Is it possible that some folks diagnosed with a blood disease involving a build-up of iron might actually be suffering from a rarer blood disease found in unusual clusters in Carbon, Schuylkill and Luzerne counties?

The condition of iron build up in the blood is called hemochromatosis and it can look like polycythemia vera, the disease currently being investigated in the local area.

At a public forum held Thursday at the Carbon County Emergency Management Center, 1264 Emergency Lane, Nesquehoning, a member of the Tri-County Polycythemia Vera Community Action Committee (CAC) pointed out that symptoms of the two blood diseases are very similar. Robert Gadinski, Ashland, a Schuylkill County hydrogeologist and former employee of the state Department of Environmental Protection, said the issue needs to be studied, especially in looking for the prevalence of a JAK2 genetic mutation found in those with polycythemia vera.

"Do the hemochromatosis people really have polycythemia vera," asked Gadinski. "Should the JAK2 testing be extended to people diagnosed with hemochromatosis? There are similarities in the symptoms and in the illness itself."

Hemochromatosis is an inherited disease in which too much iron builds up in the body. It is one of the most common genetic diseases in the United States. The rarer polycythemia vera is not inherited, but is acquired, although the cause is not known.

Representatives of the study panel agreed to look into Gadinski's concerns.

Last night's forum, led by CAC Chairman Joe Murphy, Hometown, included a presentation by a team from the University of Pittsburgh coordinated by Jeanine Buchanich. The forum came on the heels of several days of local research by the university team. The session was quickly organized and had limited advance publicity or media notification by the university.

The university is working with the Pa. Department of Health to do an expansion of the original PV study, using data from the Pennsylvania Cancer Registry. Buchanich wants to see as many as possible take part.

"We're looking to identify cases that haven't been sent to the Cancer Registry," said Buchanich. Before the wrap-up session in Nesquehoning, her team had spent several days in the Wilkes-Barre, Pottsville and Hazleton areas interviewing residents and meeting with health professionals.

"We talked to people in the area and obtained 'consents' from local PV patients," she said, calling the trip a success. She emphasized, however, that additional cooperation is still needed.

"We need people to consent (to take part in the study) and to sign their medical records information release," said Buchanich, adding that a target study completion date is September, 2012.

The study is examining incidences of three blood disorders plus a form of leukemia, and represents just one portion of a multipronged effort aimed at investigating reports of cancer clusters in the three-county region.

About $8.8M is being spent in research and investigations coordinated by the federal Agency for Toxic Substances and Disease Registry (ATSDR) and the CAC.

According to Murphy, some 130 cases of PV had been reported to the Registry between 2006-09 including 67 cases in 2007, but the total working number today is actually down to 33 cases.

"Some have died, some couldn't be located and some chose not to participate," explained Murphy.

The forum included a conference call with Dr. Henry Cole, Maryland, and Elizabeth Irvin-Barnwell, leader of the PV project at the Centers for Disease Control, Atlanta.

Before the session, one participant noted that reported cancer cases appear to suggest the presence of similar PV clusters in the Shamokin-Mt. Carmel area of Northumberland County and in the Danville area of Montour County.

Research into the cause of the cancers has been under way for several years. Currently, scientists are gathering data and interviewing residents to determine whether there is a continuing cluster of the rare blood disorder, which can lead to blood clots, heart attacks and strokes.

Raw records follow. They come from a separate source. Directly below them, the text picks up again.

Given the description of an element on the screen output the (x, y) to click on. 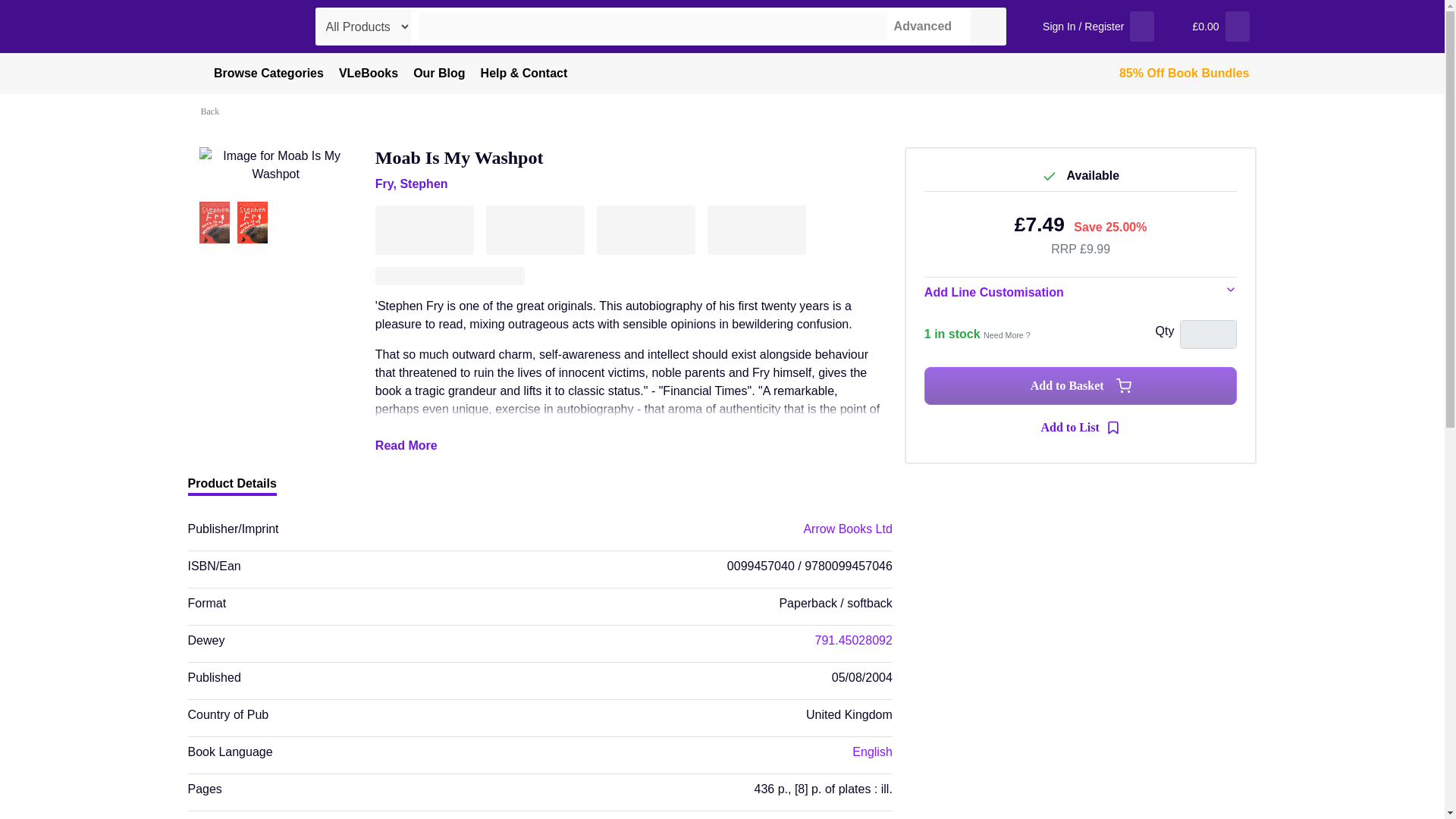
Advanced (919, 26)
Browse Categories (259, 73)
Our Blog (438, 73)
Back (212, 110)
VLeBooks (368, 73)
Given the description of an element on the screen output the (x, y) to click on. 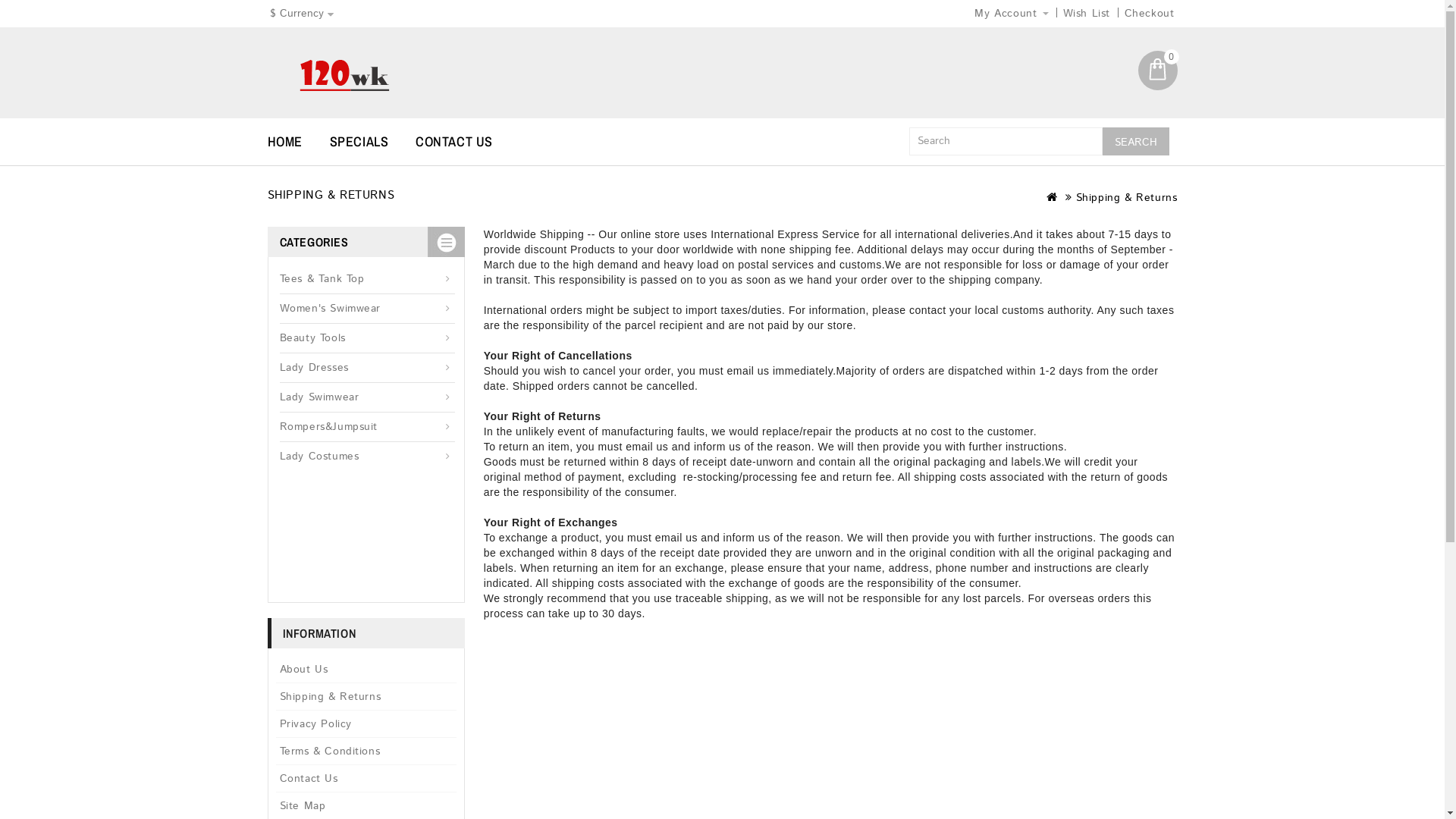
Contact Us Element type: text (366, 778)
Checkout Element type: text (1149, 13)
My Account Element type: text (1011, 13)
Lady Dresses Element type: text (366, 367)
About Us Element type: text (366, 669)
Shipping & Returns Element type: text (366, 696)
Beauty Tools Element type: text (366, 338)
Wish List Element type: text (1086, 13)
HOME Element type: text (295, 141)
Rompers&Jumpsuit Element type: text (366, 427)
$ Currency  Element type: text (300, 13)
Shipping & Returns Element type: text (1126, 197)
SEARCH Element type: text (1135, 141)
Privacy Policy Element type: text (366, 723)
Tees & Tank Top Element type: text (366, 279)
CONTACT US Element type: text (465, 141)
Lady Costumes Element type: text (366, 456)
120wk.com Element type: hover (343, 74)
Women'S Swimwear Element type: text (366, 308)
0 Element type: text (1156, 70)
Lady Swimwear Element type: text (366, 397)
SPECIALS Element type: text (370, 141)
Terms & Conditions Element type: text (366, 751)
Given the description of an element on the screen output the (x, y) to click on. 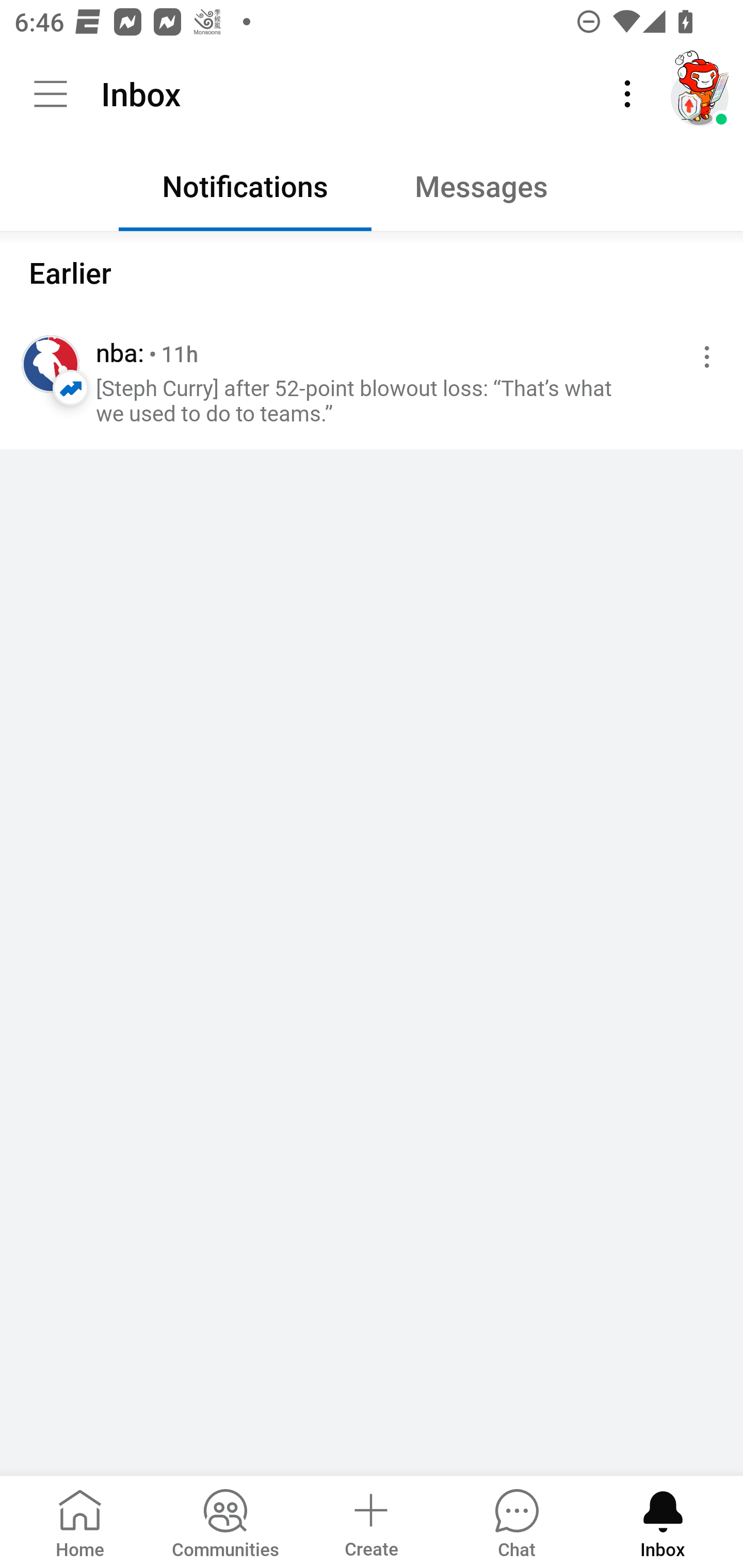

The Pa. Department of Environmental Protection has been sampling drinking water, and taking dust and soil at the homes of study participants.

In addition, workers have tested water and sediment samples at the McAdoo Superfund site and cogeneration plants in the area.

A team from Drexel University is trying to identify risk factors for the disease.

In other PV-related news, Murphy is organizing the Betty Kester Alliance for a Healthy Future, a 501(c) 3 named for the woman who led the early charge in the fight against PV. She and her husband, residents of Ben Titus Road in Still Creek, both passed away from the illness.

The alliance will pick up where the CAC group ends, aided by grants. Funding for the CAC group stopped almost one year ago. Murphy has been personally financing efforts to create the alliance in order to sustain the work of the CAC group and its scientific advisory team.